Well, since I already own a place in Buenos Aires, and have no intention of selling in the next 10 to 15 years, some of this is less relevant to me-
But-
A "bargain" in real estate is, for most of us, kind of meaningless.
Unless you are Ted Turner, and frequently buy 10,000 acre ranches, most of us will buy one or two pieces of real estate in any given ten year period- so shopping for bargains in suburban Atlanta, or how cheap a concrete block tract house is in Kendall Florida is, this is irrelevant to most people.

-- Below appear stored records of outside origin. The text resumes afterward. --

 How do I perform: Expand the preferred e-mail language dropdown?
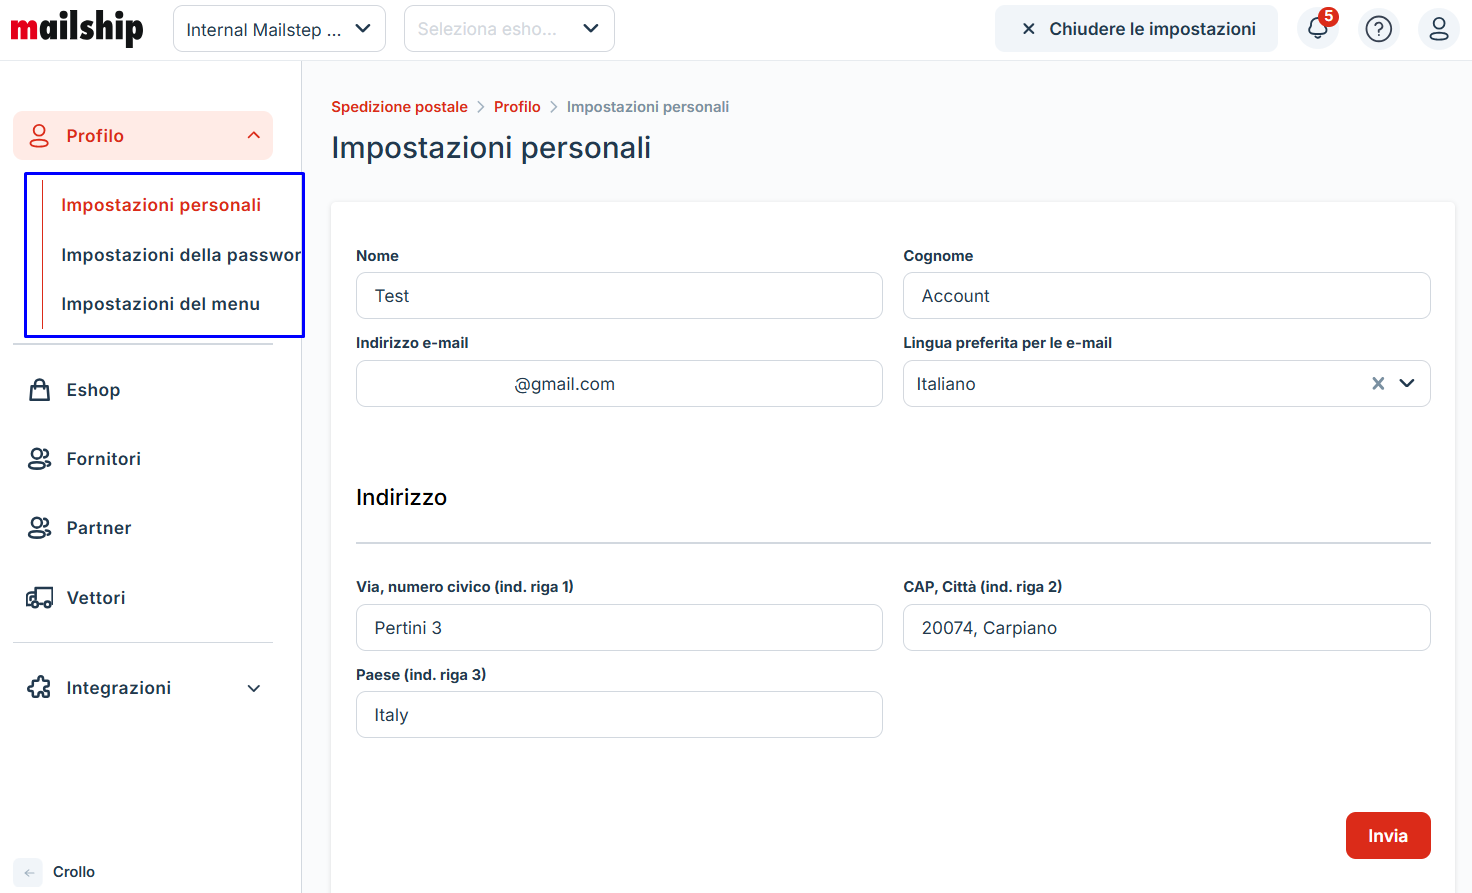(x=1407, y=384)
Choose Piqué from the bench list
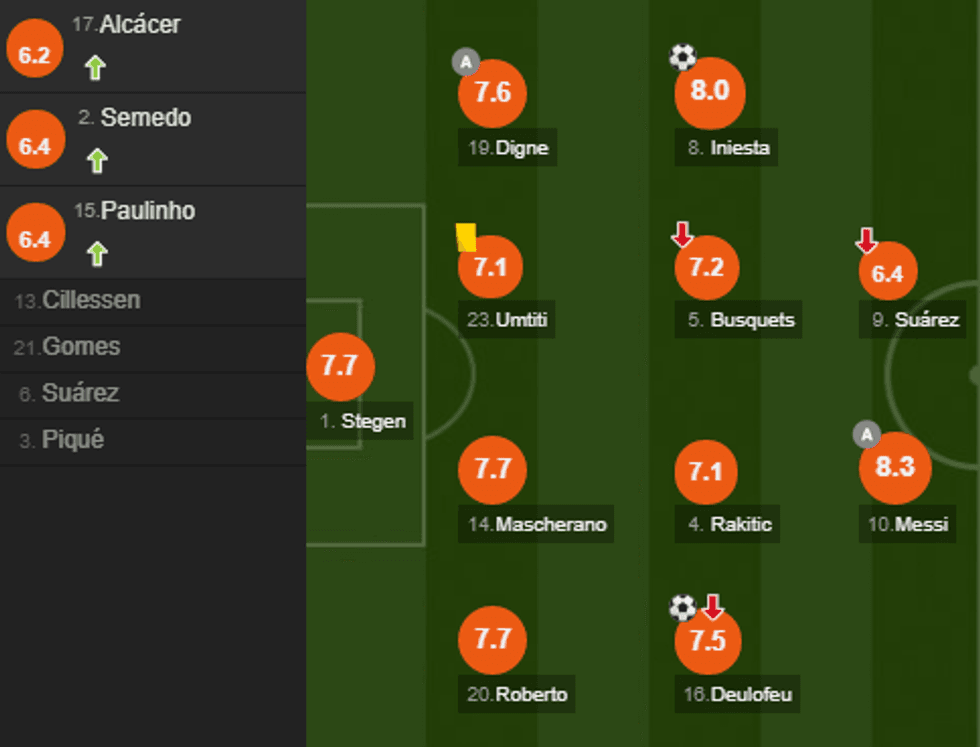The image size is (980, 747). coord(72,440)
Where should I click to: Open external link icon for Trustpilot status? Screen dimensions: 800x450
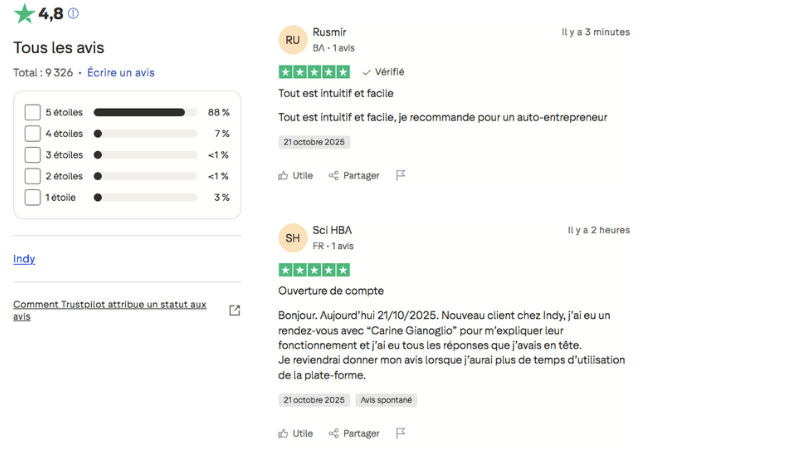(x=235, y=310)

If you want to live in Athens or Kendall, then, shopping for bargains there is great. But I assume most of the people who post and read here do so because they want to live in Buenos Aires, Argentina.
Not because they are constantly flitting around the globe, snapping up "bargains" in real estate wherever and whenever one occurs.

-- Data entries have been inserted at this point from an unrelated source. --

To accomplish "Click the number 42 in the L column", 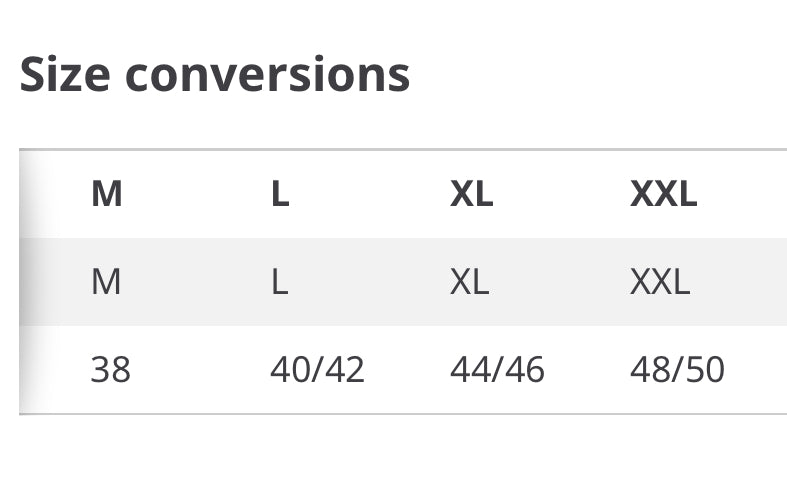I will click(x=345, y=370).
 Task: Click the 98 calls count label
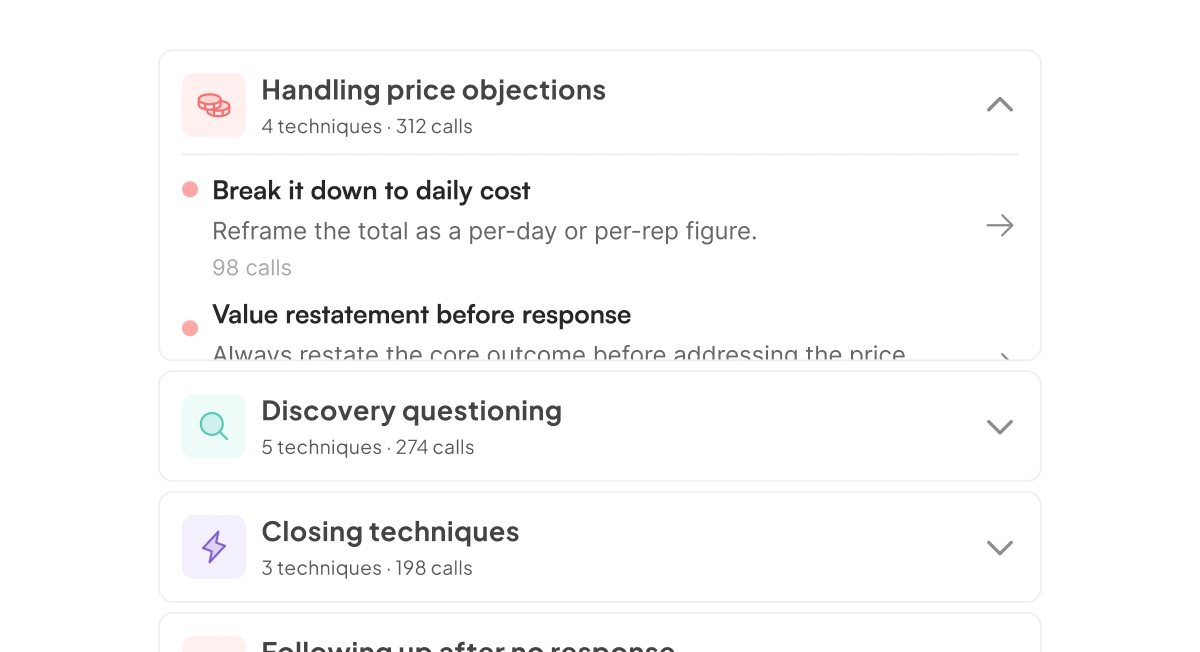252,268
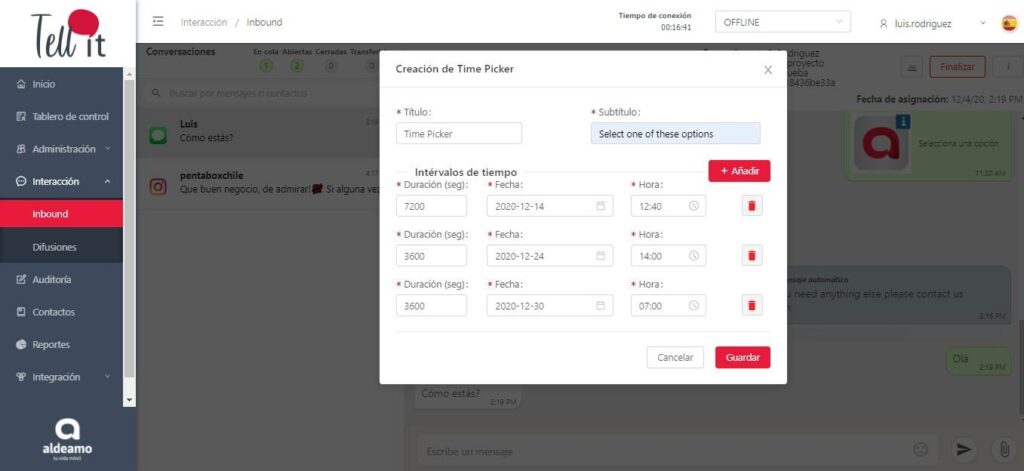Open the emoji picker icon
The height and width of the screenshot is (471, 1024).
pyautogui.click(x=920, y=450)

Me, I would rather spend the next ten years in a dentist's chair than live in rural Georgia or Alabama. So whether there are bargains there is about as irrelevant to my life as you can possibly get.

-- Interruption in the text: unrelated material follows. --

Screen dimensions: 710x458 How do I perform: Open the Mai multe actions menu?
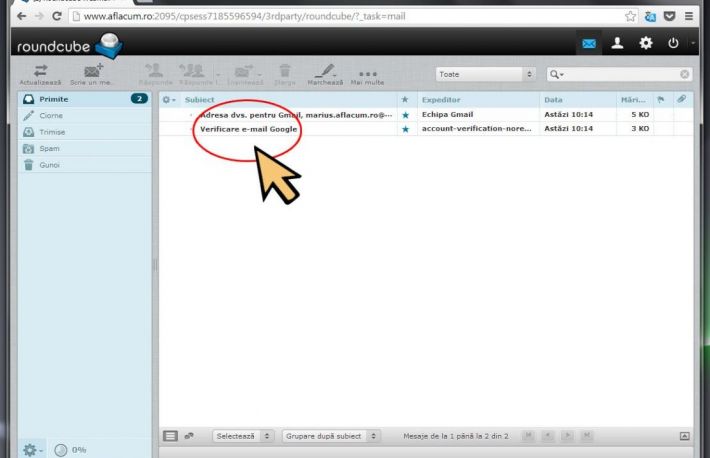[367, 73]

I give the posters here the benefit of the doubt- and assume if they are hip, knowledgable, and discerning enough to realize what a great city Buenos Aires is, they would want to live in similar cities in the USA, or Europe, or Asia- not in one horse redneck towns in the south, or in Albania, or Kinshasha, both of which I hear are full of great bargains.
And right now, in the USA, in cities that are comparable to Buenos Aires in size, culture, charm, and interest, like San Francisco, Seattle, Austin, Boston, NYC, or in cities in Europe like Barcelona, Torino, Brussels, or Berlin- prices in all those places, for equivalent, apples to apples apartments, are all still way higher than in Recoleta or even Chacarita.
Sure, if you want to compare an art deco mansion off Riviadavia like the one some friends of mine bought a couple years ago for under 200k, with a particle board double wide in east Texas, it costs more. Now compare that same house to a similar age, quality, and style one in Brussels.
Frankly, it is to laugh.
Absolutely, prices are down a bit. Absolutely, the manic expat buying boom of two years ago has slacked off. And, Absolutely, Buenos Aires in NOT Barcelona or Paris. But its still about 1/3 or less of the price for real equivalent housing.